◆ WHAT IS EXPECTED
Rewrite the entries from the start through the line that contains "coord(512,268)", inclusive, renaming "Instruction" to "Task" and leaving everything else unchanged.

========================================================================

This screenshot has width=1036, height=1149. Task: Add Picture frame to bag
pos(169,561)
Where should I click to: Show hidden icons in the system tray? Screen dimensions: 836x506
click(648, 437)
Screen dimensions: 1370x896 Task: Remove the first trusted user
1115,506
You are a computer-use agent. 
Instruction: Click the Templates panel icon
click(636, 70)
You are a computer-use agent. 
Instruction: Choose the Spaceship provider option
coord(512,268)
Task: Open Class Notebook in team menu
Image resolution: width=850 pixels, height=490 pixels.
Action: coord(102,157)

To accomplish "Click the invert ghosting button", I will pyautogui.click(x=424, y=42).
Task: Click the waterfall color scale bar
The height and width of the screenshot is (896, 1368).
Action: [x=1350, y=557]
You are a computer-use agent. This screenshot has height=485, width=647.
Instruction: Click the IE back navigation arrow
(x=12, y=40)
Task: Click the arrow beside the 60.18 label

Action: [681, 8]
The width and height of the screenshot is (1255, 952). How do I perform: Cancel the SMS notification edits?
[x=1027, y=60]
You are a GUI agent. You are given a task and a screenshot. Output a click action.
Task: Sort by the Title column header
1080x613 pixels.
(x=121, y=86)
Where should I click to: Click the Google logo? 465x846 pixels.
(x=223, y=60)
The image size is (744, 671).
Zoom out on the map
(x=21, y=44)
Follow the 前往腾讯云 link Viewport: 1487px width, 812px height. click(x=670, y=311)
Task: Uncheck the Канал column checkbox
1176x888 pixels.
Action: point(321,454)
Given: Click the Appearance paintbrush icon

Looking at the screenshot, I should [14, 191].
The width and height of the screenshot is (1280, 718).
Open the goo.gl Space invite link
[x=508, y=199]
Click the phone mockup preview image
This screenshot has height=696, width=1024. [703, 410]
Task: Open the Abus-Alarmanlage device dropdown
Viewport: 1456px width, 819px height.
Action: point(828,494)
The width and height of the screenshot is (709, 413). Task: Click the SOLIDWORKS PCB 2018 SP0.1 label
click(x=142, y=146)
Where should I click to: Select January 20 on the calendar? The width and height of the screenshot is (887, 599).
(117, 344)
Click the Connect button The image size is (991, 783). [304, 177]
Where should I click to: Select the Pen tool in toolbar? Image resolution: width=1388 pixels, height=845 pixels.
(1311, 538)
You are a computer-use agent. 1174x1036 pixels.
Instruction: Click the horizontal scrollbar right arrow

========================================================================

◆ RESULT OF THE TASK
This screenshot has width=1036, height=1149. Task: Add Picture frame to bag
pos(169,561)
Where should I click to: Show hidden icons in the system tray? Screen dimensions: 836x506
click(648, 437)
Screen dimensions: 1370x896 Task: Remove the first trusted user
1115,506
You are a computer-use agent. 
Task: Click the Templates panel icon
click(636, 70)
You are a computer-use agent. 
Task: Choose the Spaceship provider option
coord(512,268)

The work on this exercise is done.